- Texte visé : Texte de la commission sur la proposition de loi de M. Yannick Neuder et plusieurs de ses collègues visant à accélérer la prévention cardio-neuro-vasculaire et à anticiper un risque sanitaire et social majeur (2309)., n° 2616-A0
- Stade de lecture : 1ère lecture (1ère assemblée saisie)
- Examiné par : Assemblée nationale (séance publique)
Sous réserve de son traitement par les services de l'Assemblée nationale et de sa recevabilité
Avant le dernier alinéa de l’article L. 4131‑1 du code du travail, est insérée une phrase ainsi rédigée :« Lorsque l’autorité administrative compétente informe le public, en application du quatrième alinéa de l’article L. 221‑6 du code de l’environnement, que les normes de qualité de l’air mentionnées à l’article L. 221‑1 du même code ne sont pas respectées ou risquent de ne pas l’être, le travailleur peut exercer son droit de retrait. »
Par cet amendement, le groupe EcoS propose de permettre aux travailleurs et travailleuses d'exercer leur droit de retrait lorsqu'est constaté un épisode de pollution atmosphérique majeur.

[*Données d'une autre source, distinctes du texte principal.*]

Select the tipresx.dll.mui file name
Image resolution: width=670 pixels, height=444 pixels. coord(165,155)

En effet, la pollution de l'air fait partie des facteurs de risque cardio-vasculaires, comme le souligne Santé Publique France.
Plusieurs études menées depuis 1997 en France et dans d’autres pays ont ainsi conclu à une augmentation de la mortalité et des hospitalisations pour causes cardiovasculaires, attribuables aux particules fines (PM10 et PM2.5), et, d’autre part, de la mortalité et des hospitalisations pour causes respiratoires, attribuable à l’ozone (O3) et au dioxyde d’azote (NO2) en été.

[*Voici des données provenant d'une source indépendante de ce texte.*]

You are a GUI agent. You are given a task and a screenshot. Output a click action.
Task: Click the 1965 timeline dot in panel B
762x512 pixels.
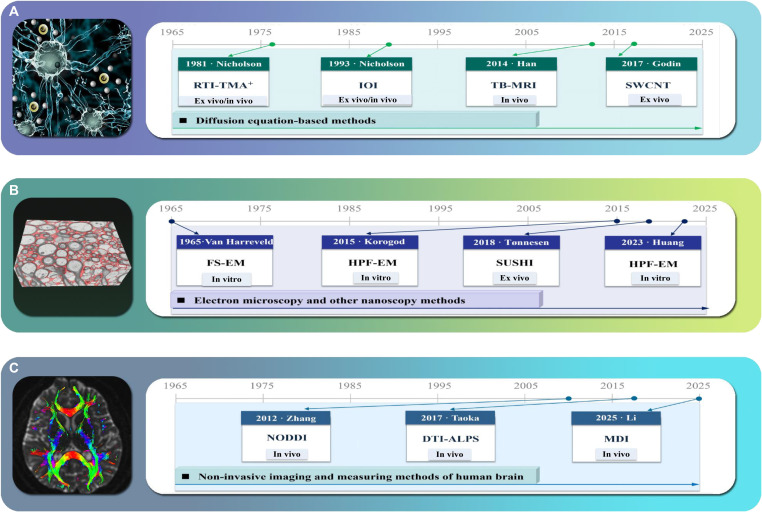(x=172, y=222)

De même, le lien entre 25 ans d’exposition à la pollution atmosphérique, la mortalité et des indicateurs de maladies cardiovasculaires (MCV), respiratoires et le diabète a été mis en évidence dans une population d’étude de plus de 20 000 travailleurs EDF-GDF volontaires suivis de 1989 à 2015.

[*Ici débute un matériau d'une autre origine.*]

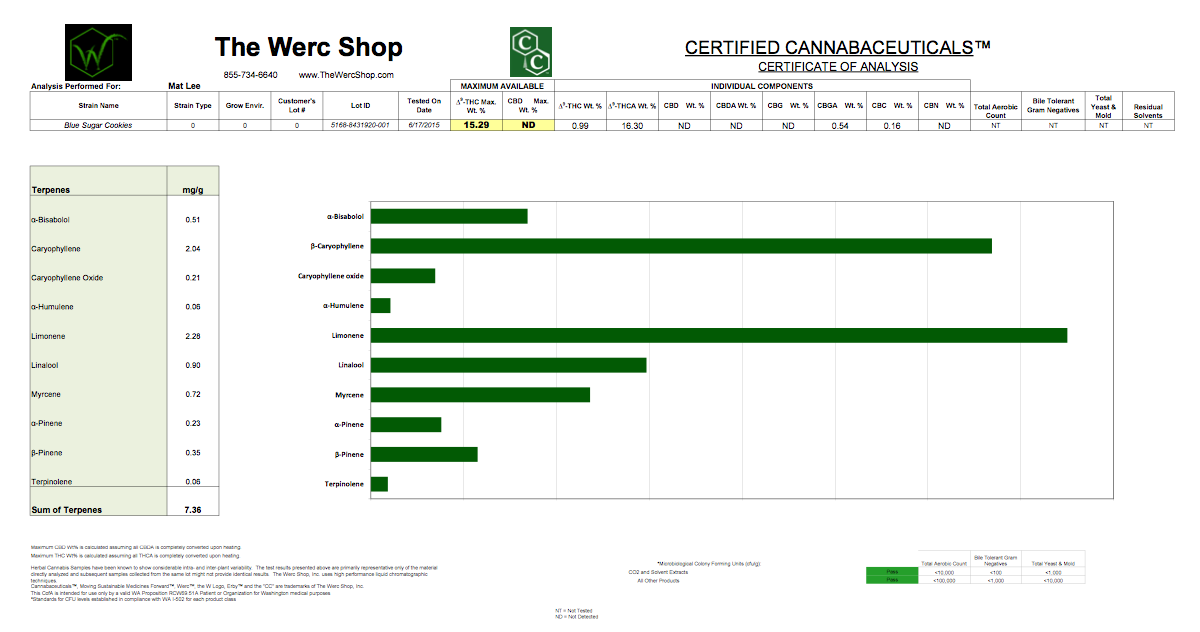
Task: Click the Sum of Terpenes row label
Action: [x=67, y=510]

Il est établi que la pollution atmosphérique entraîne, au niveau cardio-vasculaire, une réduction de la variabilité du rythme cardiaque, une augmentation de la pression artérielle et de la coagulabilité sanguine et une progression de l’athérosclérose conduisant au développement de maladies coronariennes (infarctus du myocarde) et d’accidents vasculaires cérébraux.